Tuttavia anch’egli combatté la sua brava
battaglia contro i protestanti a Muhlberg nel 1547 sconfiggendo la loro lega di
Smalcalda ma ciò portò al disfacimento della coalizione cattolica perché ancora
un volta papato e Francia ritenevano che egli si fosse rafforzato troppo…….e lo
lasciarono solo…….in realtà Francesco moriva quell’anno e Carlo iniziò a
sentirsi troppo vecchio per coronare il sogno dell’Impero Universale dove non
tramontasse mai il sole che s’infranse come un castello di carte: egli stesso
lo capì benissimo ed iniziò la sua lenta riflessione che lo portò più tardi
all’abdicazione.
Combatté ancora per
alcuni anni, ma il fisico non lo reggeva più, troppo spesso era costretto a
seguire le vicende in improvvisate carrozze “ospedaliere” piuttosto che da un
cavallo e questo doveva dargli una grande tristezza, lui che aveva sempre
vissuto nelle tende militari, con un tavolino ed un seggiolino come unico
arredamento era ora costretto a farsi aiutare negli spostamenti.
Comunque era
soprattutto il fallimento della sua politica che lo aveva
ancor più intristito e demotivato, sapeva che prima di morire avrebbe
dovuto dividere la parte occidentale dell’Impero: re, il figlio, imperatore
(della parte orientale) il fratello.
Questo gli faceva male,
anche se tutto restava ovviamente in famiglia, la più dura famiglia regnante
della storia europea: gli Absburgo.
Così la sua
decisione di abdicare nel 1556 non fu certamente una sorpresa e nemmeno quella
di rinchiudersi in un monastero dell’Estramadura che era in linea con il suo
spirito ascetico e spartano, non pretese nessun riguardo visse gli ultimi due
anni come uno dei tanti monaci con cui condivideva lavoro e refettorio.
Carlo V ebbe
certamente qualche difficoltà nel districarsi dai molteplici interessi
politici, religiosi, sociali e militari in cui si era impegnato, ma egli li
affrontò sempre con spirito ardimentoso e soprattutto con una volontà ferrea di
porre fine a ogni problema, cosa peraltro non sempre riuscita o riuscita
parzialmente.
Avendo una corte
itinerante e con pochi validi consiglieri egli non ebbe certamente il tempo per
dedicarsi maggiormente all’impatto sulla società che la nuova fede religiosa,
quella riformista protestante, aveva modificato per sempre, egli non capì o non
volle probabilmente mai cercare di capire, si limitò a mandare solerti
comandanti d’esercito che ovviamente non fecero alto che peggiorare le cose
nelle regioni in cui operarono, ma al tempo stesso egli adoperava ugualmente eserciti
protestanti pagandoli profumatamente e i banchieri tedeschi, tutti protestanti,
erano sempre i benvenuti al suo cospetto, ma evidentemente qui si trattava di
un campo quello militare-economico che sfuggiva alle regole in un’Europa in cui
gli incendi divampavano un po’ ovunque.
Carlo visse
profondamente e interamente il suo destino, egli non sorrideva mai, era
indubbiamente un uomo valoroso ma non poteva competere sul piano della
popolarità con Francesco di Valois, il quale pur sempre perdente se la cavava
ogni volta senza pagare dazio o quasi per questo con ogni probabilità Carlo si
“scelse” il suo avversario (il re francese per l’appunto) e tale lo mantenne
fino alla sua fine proprio perché gli faceva comodamente da contraltare
idealistico, in modo che egli potesse mostrare il suo modo di concepire la
vita, scevro da futilità inutili e
impregnato di spiritualità etico-morale da civiltà antica: Carlo era un
Imperatore nel vero senso della parola (quella della romanità per intenderci)
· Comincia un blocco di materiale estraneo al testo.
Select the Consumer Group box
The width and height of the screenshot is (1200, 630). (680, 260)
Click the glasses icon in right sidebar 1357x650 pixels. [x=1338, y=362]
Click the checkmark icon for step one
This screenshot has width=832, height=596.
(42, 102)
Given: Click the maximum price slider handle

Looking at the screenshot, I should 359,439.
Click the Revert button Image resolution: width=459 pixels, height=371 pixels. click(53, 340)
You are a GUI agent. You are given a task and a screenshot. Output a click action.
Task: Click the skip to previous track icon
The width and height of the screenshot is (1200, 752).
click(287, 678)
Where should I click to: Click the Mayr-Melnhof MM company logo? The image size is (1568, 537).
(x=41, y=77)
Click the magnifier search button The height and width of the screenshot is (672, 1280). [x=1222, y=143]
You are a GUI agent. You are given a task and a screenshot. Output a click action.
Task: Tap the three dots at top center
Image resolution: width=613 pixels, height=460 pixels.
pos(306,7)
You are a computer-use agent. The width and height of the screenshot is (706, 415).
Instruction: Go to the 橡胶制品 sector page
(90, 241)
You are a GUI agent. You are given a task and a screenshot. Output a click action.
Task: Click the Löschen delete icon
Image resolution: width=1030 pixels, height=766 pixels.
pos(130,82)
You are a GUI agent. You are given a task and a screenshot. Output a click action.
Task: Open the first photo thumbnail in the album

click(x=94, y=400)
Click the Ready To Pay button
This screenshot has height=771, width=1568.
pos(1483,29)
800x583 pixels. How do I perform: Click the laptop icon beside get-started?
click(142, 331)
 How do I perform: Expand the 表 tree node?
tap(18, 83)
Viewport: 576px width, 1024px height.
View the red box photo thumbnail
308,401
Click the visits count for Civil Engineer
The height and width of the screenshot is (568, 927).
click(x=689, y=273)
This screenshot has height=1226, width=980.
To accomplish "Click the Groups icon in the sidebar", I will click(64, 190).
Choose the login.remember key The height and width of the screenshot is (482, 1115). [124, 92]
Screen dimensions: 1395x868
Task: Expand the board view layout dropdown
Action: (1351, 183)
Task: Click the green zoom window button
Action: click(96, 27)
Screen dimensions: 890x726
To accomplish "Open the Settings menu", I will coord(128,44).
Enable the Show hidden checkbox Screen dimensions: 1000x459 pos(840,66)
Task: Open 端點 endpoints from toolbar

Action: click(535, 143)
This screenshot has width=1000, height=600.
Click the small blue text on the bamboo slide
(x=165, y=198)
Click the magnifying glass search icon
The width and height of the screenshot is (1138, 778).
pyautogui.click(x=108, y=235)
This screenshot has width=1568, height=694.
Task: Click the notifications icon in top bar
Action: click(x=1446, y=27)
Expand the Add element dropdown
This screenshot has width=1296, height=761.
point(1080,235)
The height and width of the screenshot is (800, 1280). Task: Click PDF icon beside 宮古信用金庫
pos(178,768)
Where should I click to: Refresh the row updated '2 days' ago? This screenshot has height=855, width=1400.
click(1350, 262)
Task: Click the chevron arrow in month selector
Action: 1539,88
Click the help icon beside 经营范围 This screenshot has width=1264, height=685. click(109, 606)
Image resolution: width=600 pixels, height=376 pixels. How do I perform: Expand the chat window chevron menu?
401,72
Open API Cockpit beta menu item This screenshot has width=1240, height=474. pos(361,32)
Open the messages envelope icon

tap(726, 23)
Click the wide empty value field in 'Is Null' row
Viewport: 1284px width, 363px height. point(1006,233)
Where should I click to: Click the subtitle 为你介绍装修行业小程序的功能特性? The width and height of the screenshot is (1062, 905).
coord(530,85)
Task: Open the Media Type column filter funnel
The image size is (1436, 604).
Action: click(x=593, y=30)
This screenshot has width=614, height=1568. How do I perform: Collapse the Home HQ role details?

con un grande attaccamento allo Stato che governava, la guerra per lui era un
mezzo per soddisfare questa necessità, al contrario Francesco appariva
solamente un Re, ardito e valoroso quanto si voglia, grande amante dell’Arte,
della Cultura e soprattutto delle belle donne ma totalmente incapace di gestire
gli affari e le pubbliche finanze, per lui la guerra era ancora un gioco per
aristocratici, lo dimostrò a Pavia dove la crema della nobiltà francese, la
famosa cavalleria, s’immolò senza scopo contro i picchieri e gli archibugieri
imperiali che di nobile ed aristocratico non avevano nulla ma vinsero.